▶ **THE TASK**
Starting at the line that holds "460x392 pixels.", reproduce each line exactly up to and including the last line of the records below. Pictures stay out.

[Opening RECORDS FOR THIS TASK section]

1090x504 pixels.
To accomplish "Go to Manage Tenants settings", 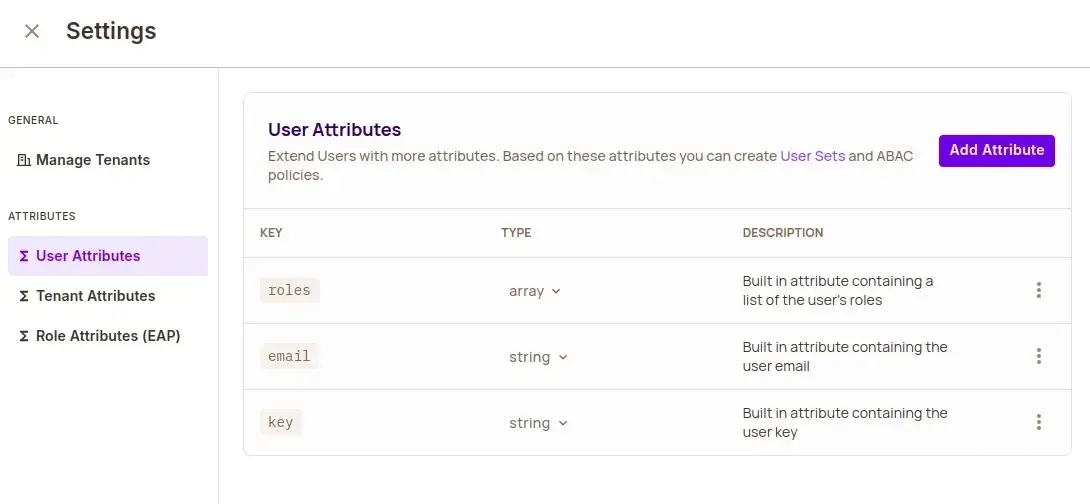I will [92, 160].
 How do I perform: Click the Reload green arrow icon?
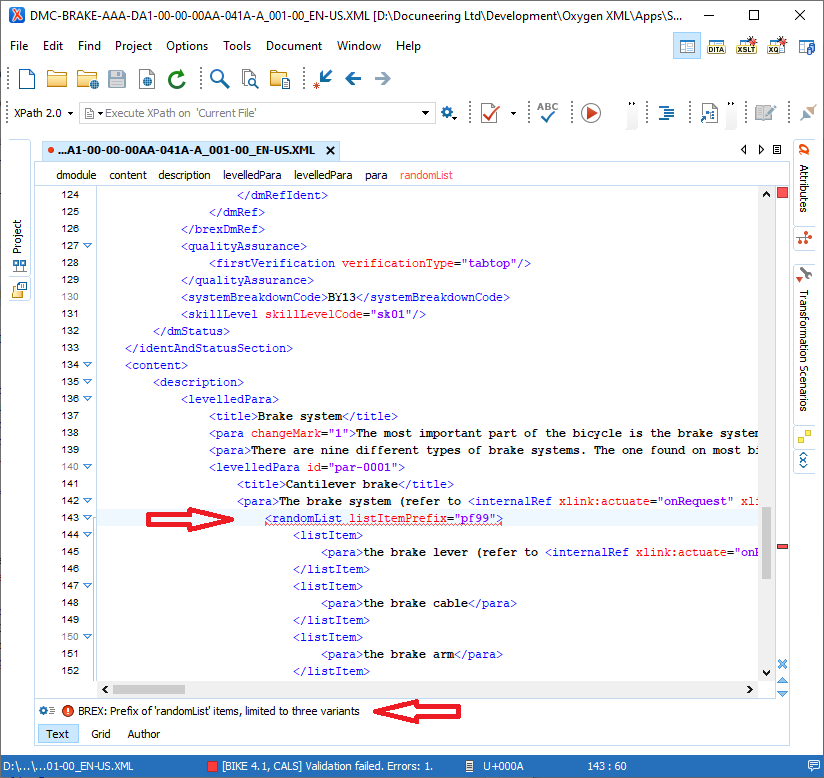click(177, 79)
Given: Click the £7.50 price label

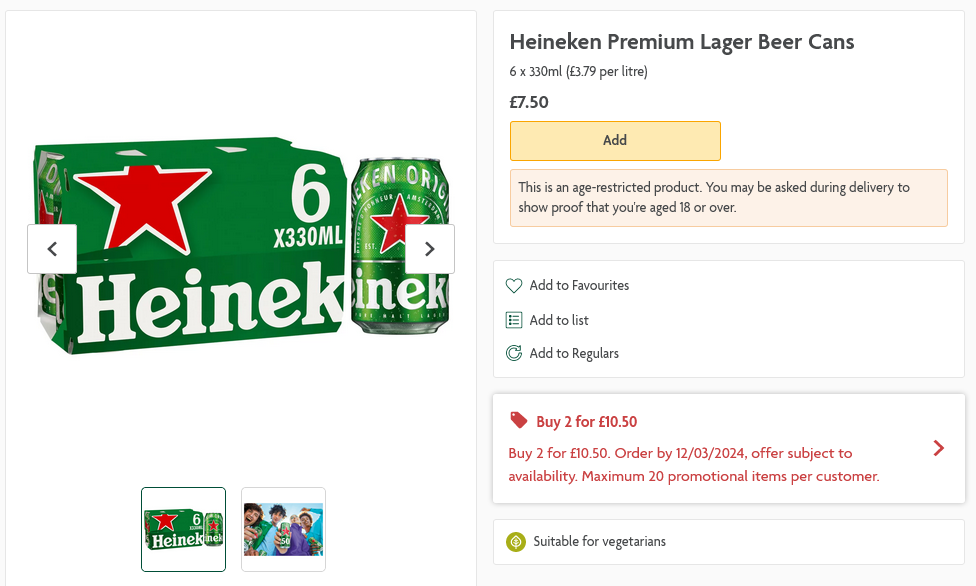Looking at the screenshot, I should (x=529, y=102).
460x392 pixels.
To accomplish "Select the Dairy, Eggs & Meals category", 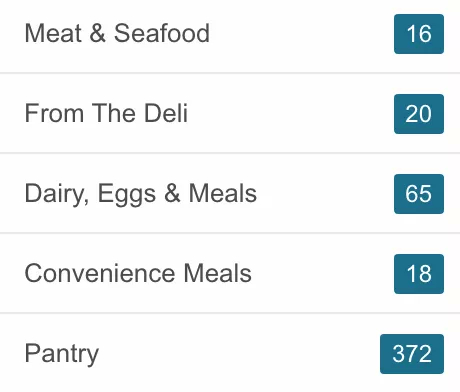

[Closing RECORDS FOR THIS TASK section]

▶ **OUTPUT BELOW**
460x392 pixels.
To accomplish "Select the Dairy, Eggs & Meals category", 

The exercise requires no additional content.